◆ **What is asked**: Please write out each of the entries below word for word, leaving nothing out and changing nothing.

◆ **Records for the task**:
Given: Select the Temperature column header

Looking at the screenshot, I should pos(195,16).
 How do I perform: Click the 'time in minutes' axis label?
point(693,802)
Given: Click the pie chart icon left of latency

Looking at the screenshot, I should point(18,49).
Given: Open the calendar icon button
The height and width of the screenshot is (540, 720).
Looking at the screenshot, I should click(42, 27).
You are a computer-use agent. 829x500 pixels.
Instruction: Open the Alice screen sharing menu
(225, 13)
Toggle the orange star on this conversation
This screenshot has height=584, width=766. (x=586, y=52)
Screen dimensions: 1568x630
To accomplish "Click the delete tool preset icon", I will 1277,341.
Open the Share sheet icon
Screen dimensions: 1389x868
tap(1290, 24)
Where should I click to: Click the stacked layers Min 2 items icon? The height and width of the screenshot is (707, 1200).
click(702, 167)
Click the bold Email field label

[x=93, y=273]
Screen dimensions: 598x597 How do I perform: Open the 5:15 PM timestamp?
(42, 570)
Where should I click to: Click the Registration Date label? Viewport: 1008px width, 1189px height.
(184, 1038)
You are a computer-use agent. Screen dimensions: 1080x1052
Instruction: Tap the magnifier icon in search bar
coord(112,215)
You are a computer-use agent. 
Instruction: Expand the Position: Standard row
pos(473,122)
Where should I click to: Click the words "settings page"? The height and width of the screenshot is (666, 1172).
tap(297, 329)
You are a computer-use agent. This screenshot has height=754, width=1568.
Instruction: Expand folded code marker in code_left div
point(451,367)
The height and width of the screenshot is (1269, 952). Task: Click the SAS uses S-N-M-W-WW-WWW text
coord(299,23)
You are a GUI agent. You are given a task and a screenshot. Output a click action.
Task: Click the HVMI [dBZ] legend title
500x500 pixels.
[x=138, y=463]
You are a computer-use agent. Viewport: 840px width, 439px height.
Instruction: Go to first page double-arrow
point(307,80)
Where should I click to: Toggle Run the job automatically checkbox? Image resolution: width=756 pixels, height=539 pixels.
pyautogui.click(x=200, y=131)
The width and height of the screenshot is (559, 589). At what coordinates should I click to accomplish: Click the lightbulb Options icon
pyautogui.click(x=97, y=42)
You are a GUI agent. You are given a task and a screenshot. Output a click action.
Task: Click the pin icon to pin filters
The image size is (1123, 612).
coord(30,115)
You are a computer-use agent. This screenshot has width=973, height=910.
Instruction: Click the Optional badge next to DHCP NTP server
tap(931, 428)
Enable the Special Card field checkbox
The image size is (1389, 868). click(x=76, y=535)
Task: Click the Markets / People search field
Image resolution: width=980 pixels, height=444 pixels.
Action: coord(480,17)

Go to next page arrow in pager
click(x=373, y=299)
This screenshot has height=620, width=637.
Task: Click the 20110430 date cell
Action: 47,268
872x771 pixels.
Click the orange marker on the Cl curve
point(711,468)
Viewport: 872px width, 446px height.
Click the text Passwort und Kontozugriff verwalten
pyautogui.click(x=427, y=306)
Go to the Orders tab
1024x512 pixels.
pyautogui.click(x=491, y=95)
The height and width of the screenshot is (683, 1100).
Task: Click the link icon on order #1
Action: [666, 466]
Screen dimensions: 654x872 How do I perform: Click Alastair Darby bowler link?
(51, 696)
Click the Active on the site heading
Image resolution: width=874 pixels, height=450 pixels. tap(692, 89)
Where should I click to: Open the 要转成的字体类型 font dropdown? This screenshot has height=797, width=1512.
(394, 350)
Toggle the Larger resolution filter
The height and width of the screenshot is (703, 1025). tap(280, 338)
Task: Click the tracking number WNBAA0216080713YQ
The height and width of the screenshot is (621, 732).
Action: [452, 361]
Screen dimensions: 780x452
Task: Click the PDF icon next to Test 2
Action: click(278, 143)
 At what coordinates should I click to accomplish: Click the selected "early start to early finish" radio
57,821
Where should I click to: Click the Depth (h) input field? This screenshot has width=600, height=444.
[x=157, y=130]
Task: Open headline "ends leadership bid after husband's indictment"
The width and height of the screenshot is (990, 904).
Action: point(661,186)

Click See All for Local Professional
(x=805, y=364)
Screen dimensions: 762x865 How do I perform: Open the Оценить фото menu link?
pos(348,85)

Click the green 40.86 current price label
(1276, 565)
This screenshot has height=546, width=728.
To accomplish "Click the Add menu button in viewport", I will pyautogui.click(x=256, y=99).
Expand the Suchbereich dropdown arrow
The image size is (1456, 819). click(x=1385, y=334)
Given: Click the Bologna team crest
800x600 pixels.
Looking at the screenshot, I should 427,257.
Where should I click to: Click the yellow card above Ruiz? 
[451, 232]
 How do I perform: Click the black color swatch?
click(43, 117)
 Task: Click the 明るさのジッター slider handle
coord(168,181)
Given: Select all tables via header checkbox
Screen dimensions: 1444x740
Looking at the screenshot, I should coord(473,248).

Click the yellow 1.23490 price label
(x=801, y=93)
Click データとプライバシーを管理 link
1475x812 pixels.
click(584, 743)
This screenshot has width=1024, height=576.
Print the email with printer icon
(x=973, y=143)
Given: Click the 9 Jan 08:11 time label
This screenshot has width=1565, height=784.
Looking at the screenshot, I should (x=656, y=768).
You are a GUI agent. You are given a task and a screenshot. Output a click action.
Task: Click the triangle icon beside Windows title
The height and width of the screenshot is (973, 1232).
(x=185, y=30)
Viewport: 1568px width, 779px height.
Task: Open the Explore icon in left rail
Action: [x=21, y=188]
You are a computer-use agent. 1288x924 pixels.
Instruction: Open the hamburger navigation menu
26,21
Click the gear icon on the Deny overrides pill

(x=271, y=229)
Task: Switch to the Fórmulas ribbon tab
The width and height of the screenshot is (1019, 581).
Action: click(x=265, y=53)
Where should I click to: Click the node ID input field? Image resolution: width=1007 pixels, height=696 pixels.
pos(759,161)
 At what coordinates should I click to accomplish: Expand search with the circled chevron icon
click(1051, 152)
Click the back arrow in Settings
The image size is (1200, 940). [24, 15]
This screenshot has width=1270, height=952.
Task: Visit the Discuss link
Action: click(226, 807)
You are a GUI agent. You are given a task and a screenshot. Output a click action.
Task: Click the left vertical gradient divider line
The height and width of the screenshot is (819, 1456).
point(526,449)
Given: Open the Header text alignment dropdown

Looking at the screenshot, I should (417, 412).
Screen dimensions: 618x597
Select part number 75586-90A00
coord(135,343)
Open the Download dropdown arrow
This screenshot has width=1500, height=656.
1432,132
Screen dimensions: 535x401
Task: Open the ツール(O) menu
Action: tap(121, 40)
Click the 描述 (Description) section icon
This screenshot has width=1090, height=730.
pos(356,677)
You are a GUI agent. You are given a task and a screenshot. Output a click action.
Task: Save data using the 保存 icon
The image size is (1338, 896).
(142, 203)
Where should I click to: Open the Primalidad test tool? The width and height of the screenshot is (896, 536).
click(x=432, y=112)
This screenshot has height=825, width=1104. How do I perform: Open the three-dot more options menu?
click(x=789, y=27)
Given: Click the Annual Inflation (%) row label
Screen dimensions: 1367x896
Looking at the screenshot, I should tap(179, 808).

◆ **Task response**:
Given: Select the Temperature column header

Looking at the screenshot, I should pos(195,16).
 How do I perform: Click the 'time in minutes' axis label?
point(693,802)
Given: Click the pie chart icon left of latency

Looking at the screenshot, I should point(18,49).
Given: Open the calendar icon button
The height and width of the screenshot is (540, 720).
Looking at the screenshot, I should click(42, 27).
You are a computer-use agent. 829x500 pixels.
Instruction: Open the Alice screen sharing menu
(225, 13)
Toggle the orange star on this conversation
This screenshot has height=584, width=766. (x=586, y=52)
Screen dimensions: 1568x630
To accomplish "Click the delete tool preset icon", I will 1277,341.
Open the Share sheet icon
Screen dimensions: 1389x868
tap(1290, 24)
Where should I click to: Click the stacked layers Min 2 items icon? The height and width of the screenshot is (707, 1200).
click(702, 167)
Click the bold Email field label

[x=93, y=273]
Screen dimensions: 598x597 How do I perform: Open the 5:15 PM timestamp?
(42, 570)
Where should I click to: Click the Registration Date label? Viewport: 1008px width, 1189px height.
(184, 1038)
You are a computer-use agent. Screen dimensions: 1080x1052
Instruction: Tap the magnifier icon in search bar
coord(112,215)
You are a computer-use agent. 
Instruction: Expand the Position: Standard row
pos(473,122)
Where should I click to: Click the words "settings page"? The height and width of the screenshot is (666, 1172).
tap(297, 329)
You are a computer-use agent. This screenshot has height=754, width=1568.
Instruction: Expand folded code marker in code_left div
point(451,367)
The height and width of the screenshot is (1269, 952). Task: Click the SAS uses S-N-M-W-WW-WWW text
coord(299,23)
You are a GUI agent. You are given a task and a screenshot. Output a click action.
Task: Click the HVMI [dBZ] legend title
500x500 pixels.
[x=138, y=463]
You are a computer-use agent. Viewport: 840px width, 439px height.
Instruction: Go to first page double-arrow
point(307,80)
Where should I click to: Toggle Run the job automatically checkbox? Image resolution: width=756 pixels, height=539 pixels.
pyautogui.click(x=200, y=131)
The width and height of the screenshot is (559, 589). At what coordinates should I click to accomplish: Click the lightbulb Options icon
pyautogui.click(x=97, y=42)
You are a GUI agent. You are given a task and a screenshot. Output a click action.
Task: Click the pin icon to pin filters
The image size is (1123, 612).
coord(30,115)
You are a computer-use agent. This screenshot has width=973, height=910.
Instruction: Click the Optional badge next to DHCP NTP server
tap(931, 428)
Enable the Special Card field checkbox
The image size is (1389, 868). click(x=76, y=535)
Task: Click the Markets / People search field
Image resolution: width=980 pixels, height=444 pixels.
Action: coord(480,17)

Go to next page arrow in pager
click(x=373, y=299)
This screenshot has height=620, width=637.
Task: Click the 20110430 date cell
Action: 47,268
872x771 pixels.
Click the orange marker on the Cl curve
point(711,468)
Viewport: 872px width, 446px height.
Click the text Passwort und Kontozugriff verwalten
pyautogui.click(x=427, y=306)
Go to the Orders tab
1024x512 pixels.
pyautogui.click(x=491, y=95)
The height and width of the screenshot is (683, 1100).
Task: Click the link icon on order #1
Action: [666, 466]
Screen dimensions: 654x872 How do I perform: Click Alastair Darby bowler link?
(51, 696)
Click the Active on the site heading
Image resolution: width=874 pixels, height=450 pixels. tap(692, 89)
Where should I click to: Open the 要转成的字体类型 font dropdown? This screenshot has height=797, width=1512.
(394, 350)
Toggle the Larger resolution filter
The height and width of the screenshot is (703, 1025). tap(280, 338)
Task: Click the tracking number WNBAA0216080713YQ
The height and width of the screenshot is (621, 732).
Action: [452, 361]
Screen dimensions: 780x452
Task: Click the PDF icon next to Test 2
Action: click(278, 143)
 At what coordinates should I click to accomplish: Click the selected "early start to early finish" radio
57,821
Where should I click to: Click the Depth (h) input field? This screenshot has width=600, height=444.
[x=157, y=130]
Task: Open headline "ends leadership bid after husband's indictment"
The width and height of the screenshot is (990, 904).
Action: point(661,186)

Click See All for Local Professional
(x=805, y=364)
Screen dimensions: 762x865 How do I perform: Open the Оценить фото menu link?
pos(348,85)

Click the green 40.86 current price label
(1276, 565)
This screenshot has height=546, width=728.
To accomplish "Click the Add menu button in viewport", I will pyautogui.click(x=256, y=99).
Expand the Suchbereich dropdown arrow
The image size is (1456, 819). click(x=1385, y=334)
Given: Click the Bologna team crest
800x600 pixels.
Looking at the screenshot, I should 427,257.
Where should I click to: Click the yellow card above Ruiz? 
[451, 232]
 How do I perform: Click the black color swatch?
click(43, 117)
 Task: Click the 明るさのジッター slider handle
coord(168,181)
Given: Select all tables via header checkbox
Screen dimensions: 1444x740
Looking at the screenshot, I should coord(473,248).

Click the yellow 1.23490 price label
(x=801, y=93)
Click データとプライバシーを管理 link
1475x812 pixels.
click(584, 743)
This screenshot has width=1024, height=576.
Print the email with printer icon
(x=973, y=143)
Given: Click the 9 Jan 08:11 time label
This screenshot has width=1565, height=784.
Looking at the screenshot, I should (x=656, y=768).
You are a GUI agent. You are given a task and a screenshot. Output a click action.
Task: Click the triangle icon beside Windows title
The height and width of the screenshot is (973, 1232).
(x=185, y=30)
Viewport: 1568px width, 779px height.
Task: Open the Explore icon in left rail
Action: [x=21, y=188]
You are a computer-use agent. 1288x924 pixels.
Instruction: Open the hamburger navigation menu
26,21
Click the gear icon on the Deny overrides pill

(x=271, y=229)
Task: Switch to the Fórmulas ribbon tab
The width and height of the screenshot is (1019, 581).
Action: click(x=265, y=53)
Where should I click to: Click the node ID input field? Image resolution: width=1007 pixels, height=696 pixels.
pos(759,161)
 At what coordinates should I click to accomplish: Expand search with the circled chevron icon
click(1051, 152)
Click the back arrow in Settings
The image size is (1200, 940). [24, 15]
This screenshot has width=1270, height=952.
Task: Visit the Discuss link
Action: click(226, 807)
You are a GUI agent. You are given a task and a screenshot. Output a click action.
Task: Click the left vertical gradient divider line
The height and width of the screenshot is (819, 1456).
point(526,449)
Given: Open the Header text alignment dropdown

Looking at the screenshot, I should (417, 412).
Screen dimensions: 618x597
Select part number 75586-90A00
coord(135,343)
Open the Download dropdown arrow
This screenshot has width=1500, height=656.
1432,132
Screen dimensions: 535x401
Task: Open the ツール(O) menu
Action: tap(121, 40)
Click the 描述 (Description) section icon
This screenshot has width=1090, height=730.
pos(356,677)
You are a GUI agent. You are given a task and a screenshot. Output a click action.
Task: Save data using the 保存 icon
The image size is (1338, 896).
(142, 203)
Where should I click to: Open the Primalidad test tool? The width and height of the screenshot is (896, 536).
click(x=432, y=112)
This screenshot has height=825, width=1104. How do I perform: Open the three-dot more options menu?
click(x=789, y=27)
Given: Click the Annual Inflation (%) row label
Screen dimensions: 1367x896
Looking at the screenshot, I should tap(179, 808).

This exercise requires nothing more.